Outside, the world is chaos. Trees are entirely uprooted or tipped over, and destruction leaves it's mark on cars and buildings for as far as Lily can see. Several of the large windows are cracked from the impact of any number of objects.
"Holy…" James says, stepping out behind her.
"Was anyone hurt?" Lily asks breathlessly, and the officer shakes his head.
"Thankfully, they were given enough warning to get to a safe place," he tells them, and Lily doesn't miss the look that James shoots her. "The damage is mostly superficial, as well. But the clean up will take a couple of days."
"We can go back to sleep?" James asks mindlessly, and the policeman seems to notice their condition for the first time.
"I can't imagine why not," he tells them. "You two must have had quite the night. How about I walk you out of the building and you tell me how you ended up here."
James and Lily nod, grabbing their bags and trailing behind the guard. Lily lets James do most of the talking, ignoring the jabs that he sends her way in the process ("And I swear, she was about to just walk out the door, casual as anything). Finally, they make it through the front doors and out into the blinding sunlight.
"That's quite a tale," the officer says. "And those are some unlucky circumstances you ran into."
James turns to gaze at Lily with a smirk on his face, adorably rumpled and sleep-deprived as he looks at her, really looks at her—without adrenaline pumping through his body or a life-threatening natural disaster on their hands—for the first time. There are freckles that are scattered across her nose, which is a perfect kind of beauty, he thinks.
"I think that depends on how you look at it, officer," James says, and Lily's cheeks color.
"Thank you for finding us," Lily says, looking back at the policeman.
"You kids get some rest now, all right?" he says, before walking off towards his squad car.
When Lily turns back, James is grinning at her stupidly.
"Not dead," he declares, spreading out his arms in victory and raising his face towards the sky.
Lily rolls her eyes. "No, not dead."
"And I believe I just slept in a very confined space with a very pretty girl."
"You're a ponce when your life isn't being threatened, you know."
"No, no," James declares, shaking his head in disappointment. "It's too late for ridicule or rejection. You've already seen my soft side. Now you won't be able to stay away. You're in too deep. You'll have to deal with me."
"I beg to differ," Lily says. "I actually don't have to deal with you at all." She turns away from him, but he calls out to her.
"So, meet you back here in ten hours?"
"What possible reason would I have for doing that?" she wonders, turning around again to face him.

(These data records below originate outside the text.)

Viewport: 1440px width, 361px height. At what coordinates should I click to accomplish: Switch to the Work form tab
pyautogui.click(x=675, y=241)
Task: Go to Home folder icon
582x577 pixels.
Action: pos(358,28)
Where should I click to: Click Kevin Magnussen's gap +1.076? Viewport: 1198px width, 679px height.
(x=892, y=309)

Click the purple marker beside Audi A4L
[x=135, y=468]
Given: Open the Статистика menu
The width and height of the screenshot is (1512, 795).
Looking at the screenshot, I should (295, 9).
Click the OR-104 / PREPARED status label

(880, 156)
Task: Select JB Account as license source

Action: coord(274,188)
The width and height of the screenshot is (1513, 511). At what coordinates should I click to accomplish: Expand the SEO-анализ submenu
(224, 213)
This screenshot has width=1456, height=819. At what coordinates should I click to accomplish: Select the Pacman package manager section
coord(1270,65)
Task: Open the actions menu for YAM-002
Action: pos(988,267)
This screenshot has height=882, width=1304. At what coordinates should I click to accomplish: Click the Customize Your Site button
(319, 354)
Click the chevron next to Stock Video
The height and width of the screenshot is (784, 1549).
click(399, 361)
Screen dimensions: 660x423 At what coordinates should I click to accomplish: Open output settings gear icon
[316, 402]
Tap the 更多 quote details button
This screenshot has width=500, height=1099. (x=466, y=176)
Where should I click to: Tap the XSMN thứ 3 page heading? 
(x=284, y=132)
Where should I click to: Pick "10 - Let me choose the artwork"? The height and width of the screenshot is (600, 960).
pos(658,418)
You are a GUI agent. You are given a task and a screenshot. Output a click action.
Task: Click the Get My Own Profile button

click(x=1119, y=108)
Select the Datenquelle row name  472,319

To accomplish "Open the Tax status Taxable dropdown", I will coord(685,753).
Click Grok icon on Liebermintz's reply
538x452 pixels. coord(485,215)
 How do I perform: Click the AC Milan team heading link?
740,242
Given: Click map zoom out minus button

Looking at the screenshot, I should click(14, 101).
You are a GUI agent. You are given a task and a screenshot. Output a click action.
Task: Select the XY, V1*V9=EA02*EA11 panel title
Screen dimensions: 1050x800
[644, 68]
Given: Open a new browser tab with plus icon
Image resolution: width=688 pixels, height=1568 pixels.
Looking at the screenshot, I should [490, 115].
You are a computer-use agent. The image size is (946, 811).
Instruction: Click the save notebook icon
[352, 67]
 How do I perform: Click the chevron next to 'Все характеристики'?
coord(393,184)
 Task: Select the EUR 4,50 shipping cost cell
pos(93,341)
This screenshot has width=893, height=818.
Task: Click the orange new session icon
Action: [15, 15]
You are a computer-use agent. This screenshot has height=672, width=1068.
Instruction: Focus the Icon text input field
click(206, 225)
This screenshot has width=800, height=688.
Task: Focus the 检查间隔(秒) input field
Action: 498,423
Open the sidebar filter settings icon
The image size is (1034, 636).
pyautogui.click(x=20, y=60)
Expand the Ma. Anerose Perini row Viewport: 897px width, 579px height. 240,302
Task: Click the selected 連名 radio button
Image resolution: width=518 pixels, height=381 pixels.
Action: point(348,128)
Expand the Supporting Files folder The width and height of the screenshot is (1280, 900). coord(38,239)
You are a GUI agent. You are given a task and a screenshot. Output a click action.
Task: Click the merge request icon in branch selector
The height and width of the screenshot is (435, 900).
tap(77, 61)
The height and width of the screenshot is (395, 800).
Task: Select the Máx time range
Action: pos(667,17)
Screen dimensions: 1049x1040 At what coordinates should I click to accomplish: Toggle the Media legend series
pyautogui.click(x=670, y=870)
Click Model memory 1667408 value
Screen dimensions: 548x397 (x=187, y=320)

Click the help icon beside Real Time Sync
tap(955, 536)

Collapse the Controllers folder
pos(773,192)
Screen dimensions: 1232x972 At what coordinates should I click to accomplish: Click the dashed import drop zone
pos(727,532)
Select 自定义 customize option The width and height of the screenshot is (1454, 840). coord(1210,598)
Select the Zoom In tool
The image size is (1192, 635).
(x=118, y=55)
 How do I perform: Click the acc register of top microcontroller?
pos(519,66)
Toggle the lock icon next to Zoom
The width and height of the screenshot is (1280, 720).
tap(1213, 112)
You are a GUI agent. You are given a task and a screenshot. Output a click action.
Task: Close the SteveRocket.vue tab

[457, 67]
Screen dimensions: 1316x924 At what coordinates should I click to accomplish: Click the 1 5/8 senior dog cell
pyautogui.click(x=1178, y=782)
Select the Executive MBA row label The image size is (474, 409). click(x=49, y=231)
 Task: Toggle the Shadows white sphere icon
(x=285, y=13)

"Because I'm a whiz at biology, and you have a test to study for," he takes a few steps closer to her. His face grows more serious, but there's still a slight smile on his face. "Plus, you need to help me draft a statement to my father. You got me into this mess of a promise, Evans, and you're damn well going to get me out. You owe me that much."
"Owe you for what?" she demands, amusement dancing across her features no matter how hard she tries to tamp it down.
"Why, for saving your life last night, of course."
"Pardon me?"
"Oh, please," James says. "If it weren't for me, you would have walked out into a tornado."
"And now I'm thinking I would have been better off."
"Admit it, I'm the luckiest thing that ever happened to you."
Lily looks at him closely, scanning his face with her green eyes. "We'll see, Potter." She turns away a final time, shaking her head incredulously in the process.
"Ten hours?" he shouts from behind her.
"Only if you're lucky," she calls back, hiding the smile that spreads across her face at the sound of his laughter.